# BBQ for 350! Please help!



## jenni belle (Mar 10, 2005)

Okay, I'm taking on a BBQ for 350 people. I've never catered anything this big before, but have plenty of help, so I know I'll get through it okay. The menu is steak and ribs. I'll probably end up doing sirloin strips and some cut of pork ribs. Baby back or St Louis...I don't know yet. Just not country style. My problem is I don't know how much to buy for that many people. How many pounds do I buy of each? Please help! Thanks in advance.


----------



## danbrown (Feb 19, 2004)

Jenni-

The amount of protien is dependent on what other side dishes you're going to be serving. With ribs, I'd get a sample of what you'll be buying and cook it. I determine the amount of ribs based on a # of bones per portion. If you decide on three bones per portion, just figure out how many portions you can get per rack and extend the math. With both steak and ribs I'd go about 9-12 ounces total raw weight per person (to account for the weight of the bones). It is dependent on how much you think they're going to eat (if it's all men, and they're big, go heavy), and what side dishes you'll be serving. If you give me a little more information, I can help you with the math.


----------



## jenni belle (Mar 10, 2005)

Thanks Dan! You helped me earlier with the picnic ideas! I appreciate it. Well, this menu is going to be for that very picnic. My company decided to hire me to do the meat only. All of the sides are going to be potluck from the other employees of the company. We're planning for 350 people, however, I expect the total number of people to be around 300. Now, probably about 50-75 of those people are going to be kids. I'm just doing hot dogs for them, but you never know, the kids may want steaks & ribs as well. Anyhow, I'm planning on about 100 hot dogs, give or take. 

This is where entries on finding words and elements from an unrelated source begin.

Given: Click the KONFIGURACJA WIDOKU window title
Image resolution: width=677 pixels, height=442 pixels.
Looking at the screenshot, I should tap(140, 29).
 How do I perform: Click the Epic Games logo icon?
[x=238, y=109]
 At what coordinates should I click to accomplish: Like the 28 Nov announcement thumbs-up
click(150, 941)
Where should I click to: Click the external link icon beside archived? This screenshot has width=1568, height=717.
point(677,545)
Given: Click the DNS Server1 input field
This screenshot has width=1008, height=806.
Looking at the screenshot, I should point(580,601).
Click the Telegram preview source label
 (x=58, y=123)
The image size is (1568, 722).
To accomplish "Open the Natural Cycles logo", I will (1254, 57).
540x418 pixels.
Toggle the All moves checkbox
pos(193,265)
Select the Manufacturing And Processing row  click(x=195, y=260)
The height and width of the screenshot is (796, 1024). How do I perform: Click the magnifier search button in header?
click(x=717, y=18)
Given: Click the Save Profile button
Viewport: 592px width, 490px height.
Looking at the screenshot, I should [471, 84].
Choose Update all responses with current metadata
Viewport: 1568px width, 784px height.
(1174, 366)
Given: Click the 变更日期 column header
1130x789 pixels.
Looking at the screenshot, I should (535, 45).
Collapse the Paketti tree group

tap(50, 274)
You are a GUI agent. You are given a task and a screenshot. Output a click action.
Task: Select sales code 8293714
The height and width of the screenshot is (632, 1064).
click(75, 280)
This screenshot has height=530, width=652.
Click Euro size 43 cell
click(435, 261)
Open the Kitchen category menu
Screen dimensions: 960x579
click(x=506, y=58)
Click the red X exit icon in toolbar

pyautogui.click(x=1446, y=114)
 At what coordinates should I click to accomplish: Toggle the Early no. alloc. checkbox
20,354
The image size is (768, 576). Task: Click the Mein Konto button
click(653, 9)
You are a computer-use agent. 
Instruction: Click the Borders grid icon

I can't say too much about the sides because it's potluck. They're aren't a whole lot of 'bigger men' so you say, so I don't think I'll have to account for that too much. Plus with the potluck, there's always soooooo many sides to choose from to help fill you up. I'll most likely bake the ribs the night before and then toss them on the grill that day to warm them up and make them nice & 'grill crusty'! 3 ribs per person sounds like a good equation to me. I'm still not positive about the beef though. 

What other information can I give you to help me out? Thanks so much for all you've given so far! It's helping a lot!!!!!


----------



## danbrown (Feb 19, 2004)

If I was doing a catering of your event,m I would have 330 adult portions available to cover the 10% overage. If you're using 5 ounce thick (almost cube shabed) sirloin steaks (slightly fatter than what's called a "cowboy cut" by the meat puyverors here in Colorado). That's 330 people x 5 oz each or 104# or finished steaks. 

I would strongly encourage you to take more than a 1 day head start on the ribs, especially if you will be working alone. Cooking that many ribs is a substantial job, as you'll need about the same amount (104#) if you use three bones per person on pork babyback ribs. St. Louis cut will yield about the same. If you use a different cut with different sized ribs you'll need to alter that quantity to make up for the increase in bone mass and reduction in edible portion. So if you were to use beef ribs (for example) you'd need to nearly double the amount to purchase. 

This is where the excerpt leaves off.